Homemade Eggnog French Toast (So Good!)


Our family is hooked on eggnog and it's sad times round my house when the grocery store stops stocking it in January. So this year I learned how to make it from scratch and gave it to my boyfriend wrapped up as a silly Christmas present. Be warned that French toast made with homemade eggnog is going to get gobbled quick! I've made it with store-bought eggnog lots of times, and that's also super delicious, so no worries if the homemade eggnog part doesn't interest you. If you make it with store-bought eggnog, just follow a traditional French toast recipe but substitute eggnog for the milk. Most store-bought eggnog doesn't actually have eggs in it, which is why you still need to keep them in the recipe.

Homemade eggnog will separate after a while, so give it a good shake or whisk it before using. Its shelf life is short so try to use it up within a few days. I made more than we could drink so I froze the rest to use for French toast another time. Store-bought eggnog can be frozen as well. They will both separate when thawing and will need to be mixed up well before use.

Homemade Egg Nog

This is about half the batch. The first part was gone before I thought to take a picture.

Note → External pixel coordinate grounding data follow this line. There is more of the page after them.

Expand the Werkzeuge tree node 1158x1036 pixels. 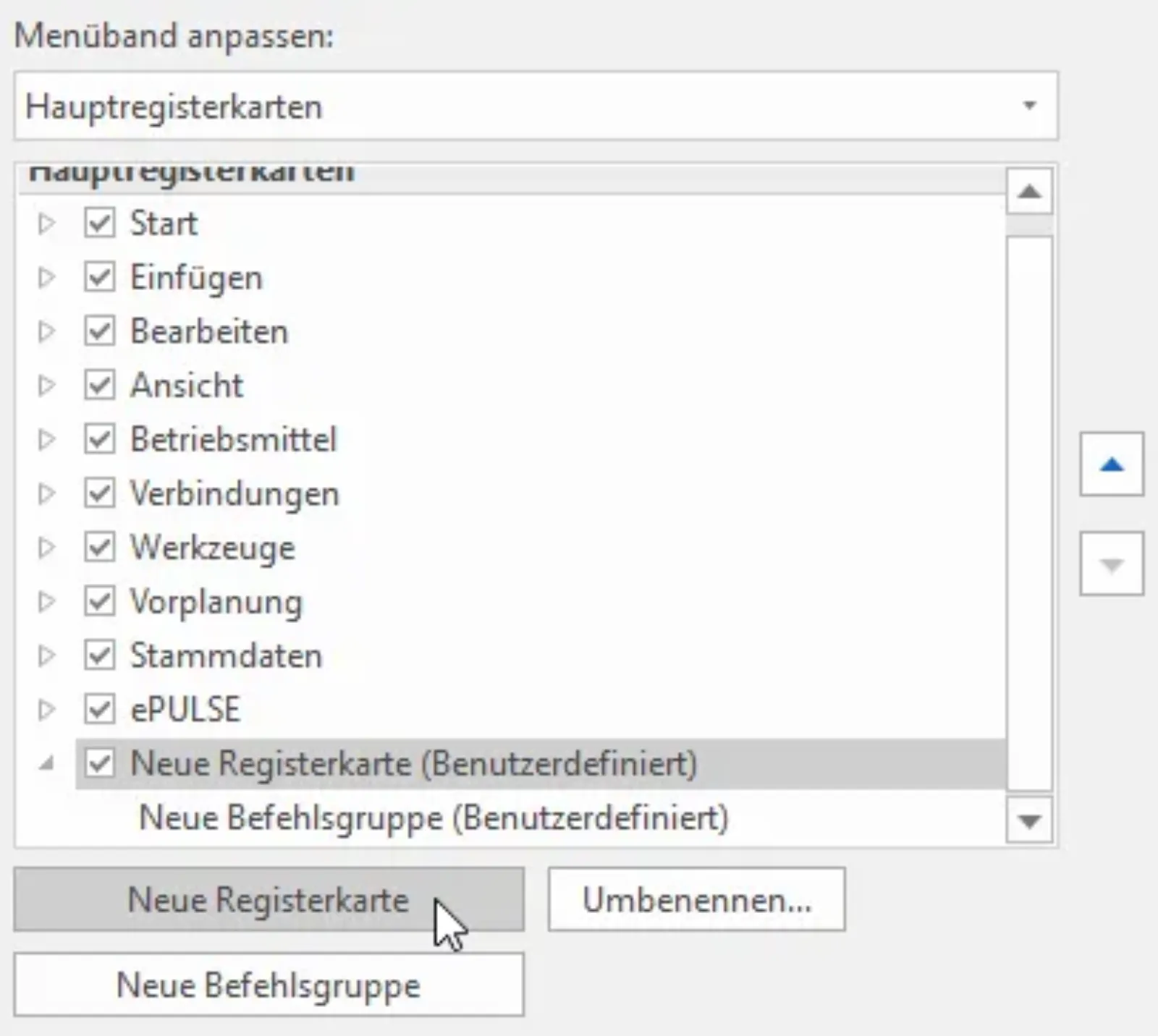(x=46, y=548)
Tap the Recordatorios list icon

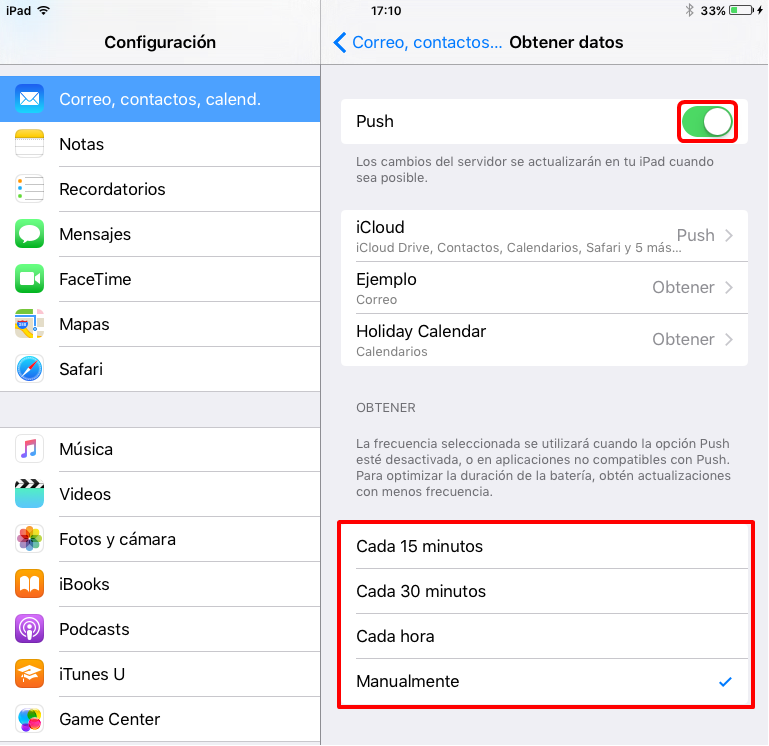[x=29, y=189]
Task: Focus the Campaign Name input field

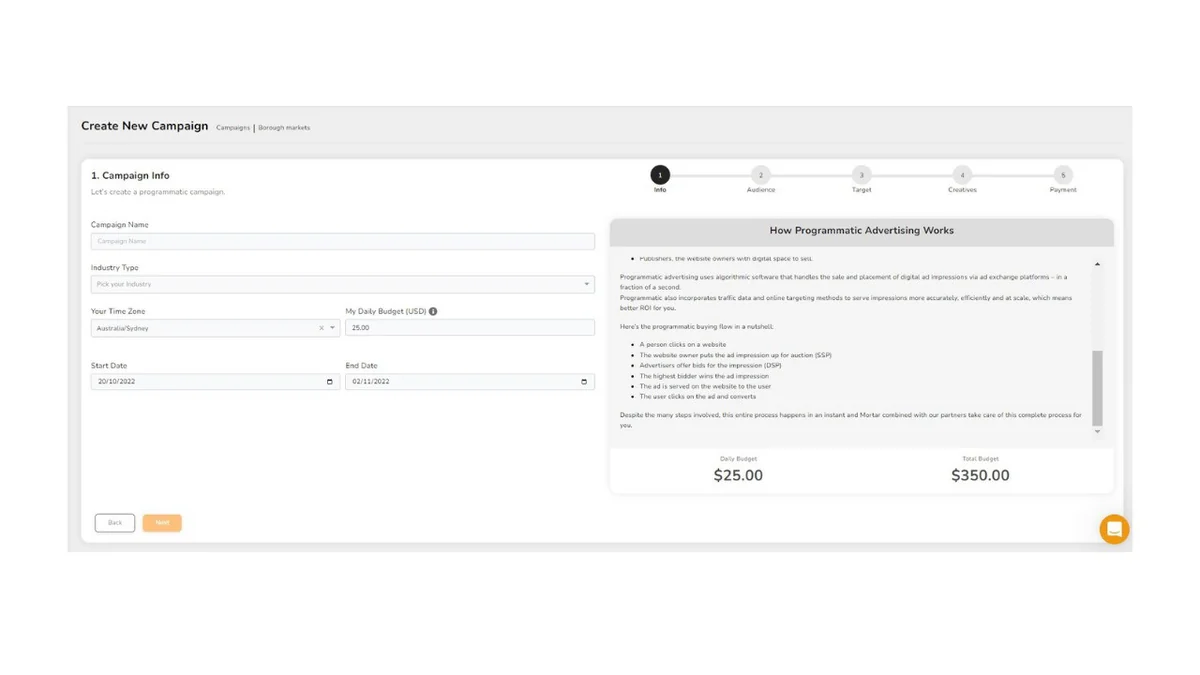Action: coord(343,241)
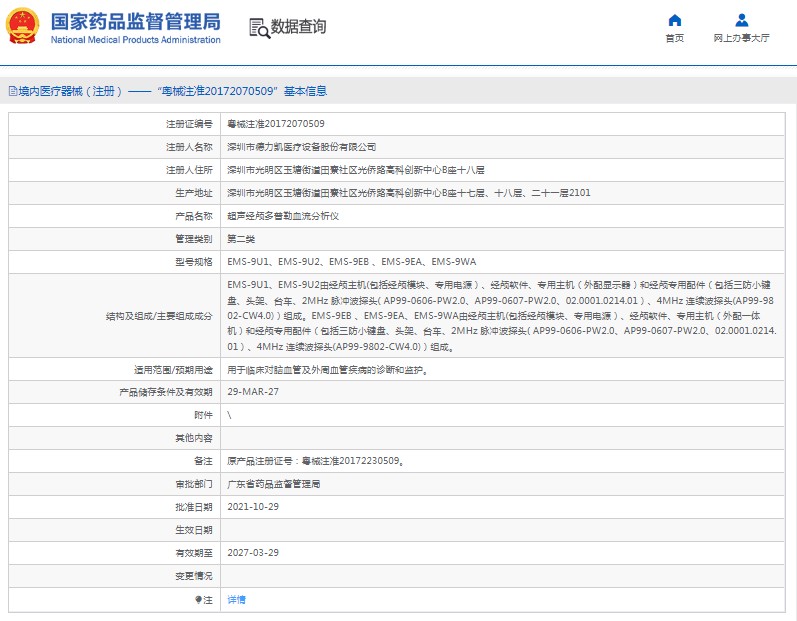Image resolution: width=797 pixels, height=621 pixels.
Task: Click product name 超声经颅多普勒血流分析仪
Action: pos(283,216)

Recipe adapted from About Home Cooking. Yield: 12- 16 servings.

The recipe calls for rum but if that's a problem just leave it out or substitute 1-2 teaspoons of non-alcoholic rum flavouring. Traditional eggnog is raw but for food safety reasons it's now recommended to cook it slightly (see below). I substituted agave nectar for sugar to make the recipe a little healthier and lower glycemic. It was still sweet enough for us.

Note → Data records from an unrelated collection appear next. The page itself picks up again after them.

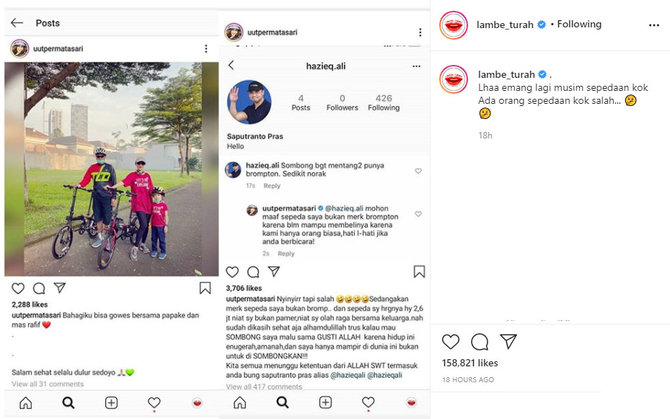Screen dimensions: 670x419
Task: Open the Search tab in middle bottom bar
Action: point(282,402)
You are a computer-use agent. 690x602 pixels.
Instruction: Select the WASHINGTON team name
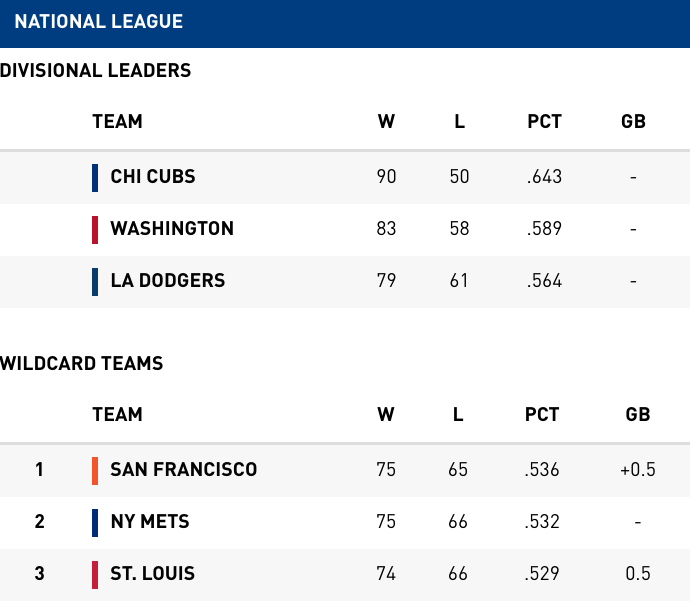tap(172, 228)
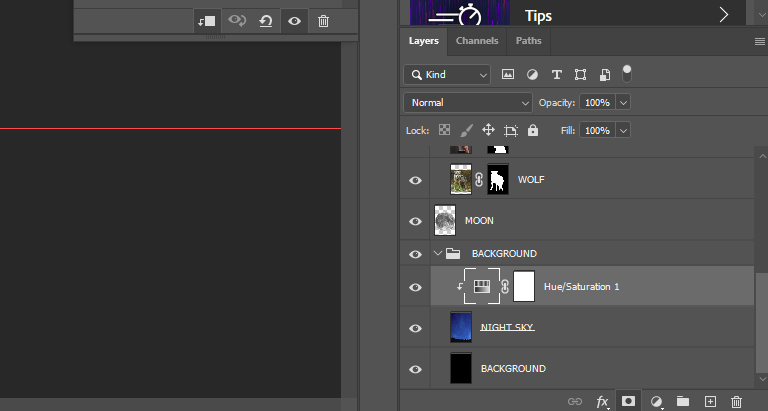Image resolution: width=768 pixels, height=411 pixels.
Task: Reset adjustment to defaults in Properties panel
Action: pyautogui.click(x=266, y=21)
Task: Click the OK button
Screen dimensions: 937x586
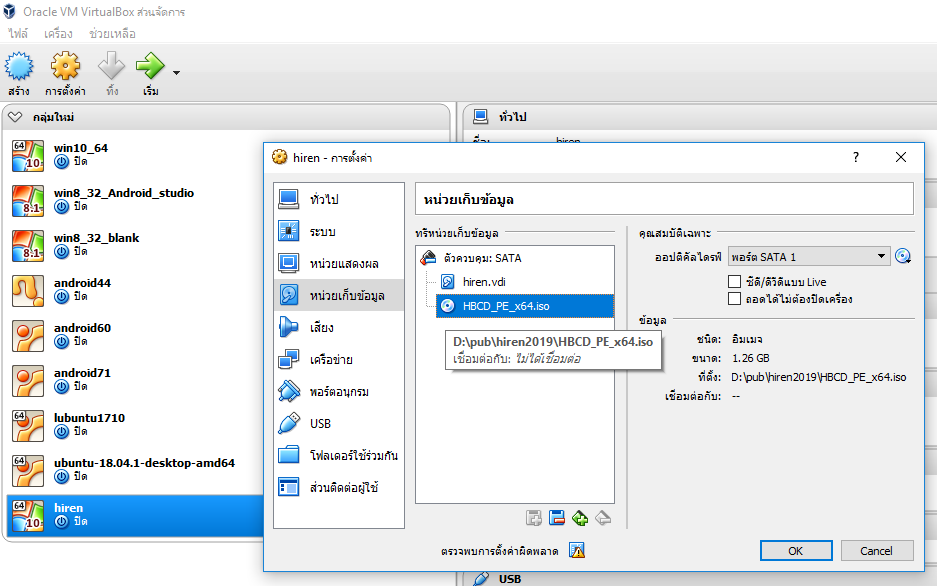Action: click(795, 551)
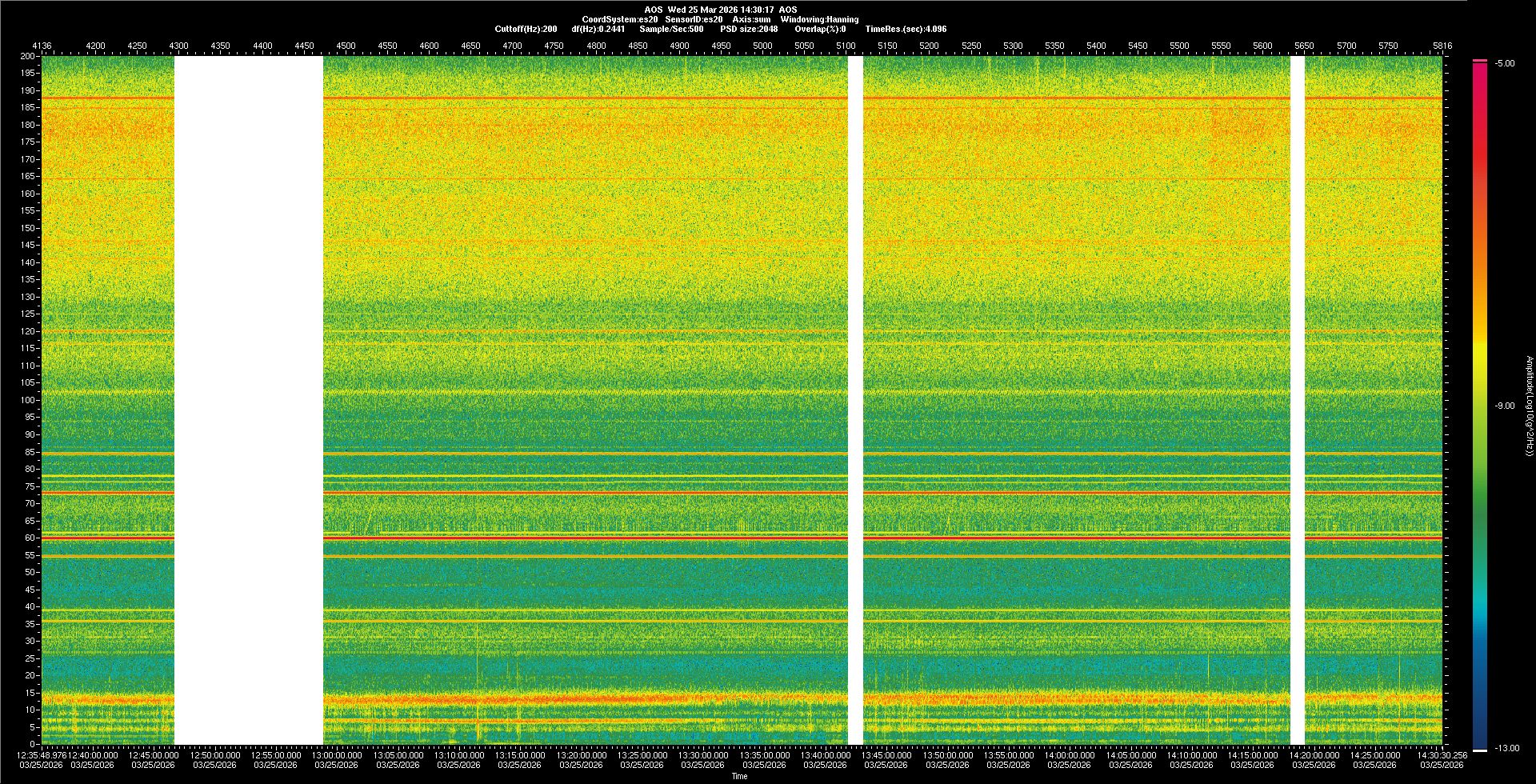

  • 6 large eggs, plus 2 yolks
  • 1/3 C agave nectar
  • 1/4 tsp salt
  • 4 C milk
  • 2-4 Tbs dark rum
  • 1 Tbs vanilla extract
  • 1/2 tsp nutmeg (I used more to taste)
  • 1/4 C cream, whipped to soft peaks
  • Additional nutmeg for garnish


Combine eggs, egg yolks, sugar, and salt in a large pan, whisking until well-combined. Continue whisking while pouring milk in a slow, steady stream until completely incorporated. Turn on burner to lowest possible heat setting. Place pan on burner and stir mixture continuously until an instant-read thermometer reaches 71 °C (160 °F) and the mixture thickens enough to coat the back of a spoon. Be patient. This should take about 25 to 30 minutes.Strain mixture through a fine sieve into a large bowl if needed to remove any accidental small cooked bits of egg. Add rum, plus vanilla extract and nutmeg. Stir to combine. Pour into a glass container and cover with a lid or plastic wrap. Refrigerate to chill at least 4 hours before finishing.When ready to serve, pour heavy cream into a bowl and whip until it forms soft peaks. Fold whipped cream into mixture until combined.Serve in chilled cups or glasses and garnish with a sprinkle of nutmeg.

Eggnog French Toast


  • 1 cup homemade eggnog
  • 4 thick slices of bread (I used a homemade cinnamon raisin bread and it was AMAZING. Big thanks to my best friend Jenny for that special Christmas present!)


French toast made with raisin bread and homemade eggnog.

Spray a large frying pan with a light coating of oil. Heat the pan on a medium setting. Pour the eggnog into a shallow dish wide enough for a piece of bread to lay in. Dip both sides of each piece of bread into the eggnogg until they are coated. Place the bread in the frying pan and cook on either side until lightly browned.

Tip: This French toast has a really nice flavour on its own, so don't overdo it with toppings that will overwhelm it. A little bit of maple syrup or a dollop of yogurt is nice.

Tip: French toast freezes well after it's made too, so you could always put leftovers in the freezer. Thawed pieces can be heated in a toaster or toaster oven, in an oven on a low setting or in a microwave. French toast is a great thing to make in large batches on the weekend and then enjoy on busy weekday mornings. Same thing goes for pancakes and waffles too! Try making them with eggnog as well.